La régularité mathématique de l’organisation des formes dans la nature passionne Alan Turing depuis son enfance. La morphogenèse, étude des mécanismes de croissance des formes biologiques, devient même son obsession durant les quatre dernières années de sa vie. À l’époque, les scientifiques James Watson et Francis Crick font des découvertes majeures sur la structure de l’ADN. Mais Turing a, lui, déjà compris que la génétique ne suffit pas pour tout décrire. Elle fonctionne selon un code fixe, or il n’existe pas de déterminisme en biologie, comme le démontrent les aléas imprévisibles de l’évolution des espèces. Dans son article The Chemical Basis of Morphogenesis (Les bases chimiques de la morphogenèse) de 1952, Turing propose un modèle mathématique pour expliquer comment les motifs et les structures biologiques complexes se forment au cours du développement embryonnaire.

Précurseurs dans le domaine de la biologie théorique et de la modélisation des systèmes biologiques, Turing sera l’un des premiers scientifiques à utiliser des équations mathématiques pour expliquer des phénomènes observés dans la morphogenèse biologique.

Un pionnier condamné pour son homosexualité 

Les mœurs homosexuelles de Turing dérangent, d’autant que les services secrets, pour lesquels il travaille encore, se méfient des confidences sur l’oreiller qu’il pourrait faire à un espion russe formé à cela. À la suite d’une sombre histoire de cambriolage (dont au départ il est la victime), Turing est condamné pour ses pratiques sexuelles. À cette époque, l’homosexualité est considérée comme un crime au Royaume-Unis. Au tribunal, il plaide coupable pour « pratiques indécentes réitérées en compagnie d’un autre homme ». 

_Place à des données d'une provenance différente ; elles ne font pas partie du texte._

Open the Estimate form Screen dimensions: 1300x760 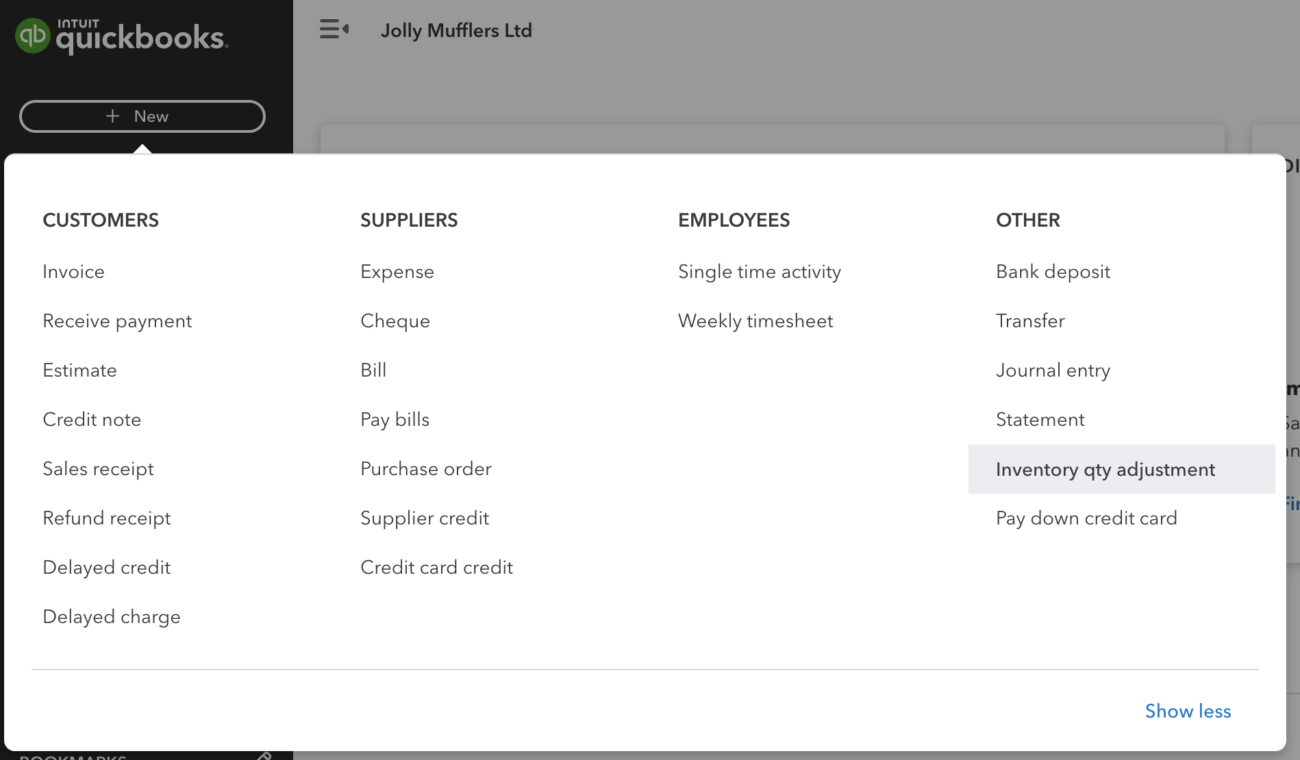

Considérant qu’il a bien trop de travail pour aller en prison, il accepte l’alternative qu’on lui propose : un traitement de castration chimique par injection d’hormones. Cette expérience traumatisante aura bien évidemment un impact profond sur sa santé mentale. 

Ce n’est qu’à titre posthume, en 2013 (près de 60 ans après sa mort), que la reine Elizabeth lui accordera la grâce royale, présentant des excuses officielles pour le traitement infligé en raison de son orientation sexuelle.

Alan Turing, génie scientifique à la fin tragique 

Le 7 juin 1954, sa femme de ménage le retrouve mort dans son lit. L’enquête conclut rapidement à un suicide par empoisonnement, dans des circonstances encore entourées de mystère. Il se serait donné la mort en croquant une pomme imbibée de cyanure. D’ailleurs, le célèbre logo d’Apple, la pomme croquée, serait un clin d’œil, à la fin énigmatique et tragique de Turing pour certains (ce qui a été démenti par le biographe de Steve Jobs)…
Cependant, de nombreuses personnes, dont la mère d’Alan, ont remis en question cette conclusion, pensant qu’il pourrait s’agir d’un accident voire même…d’un meurtre.

Tombé dans l’oubli, puis rendu populaire en 2014 avec le film Imitation Game, Alan Turing a contribué aux progrès de l’informatique moderne. C’était un surdoué de la morphogenèse, qui a également posé les bases de l’intelligence artificielle.

Pionnier de l’informatique condamné pour son homosexualité, Alan Turing est aussi devenu, malgré lui, une figure de la lutte pour les droits LGBTQ+. 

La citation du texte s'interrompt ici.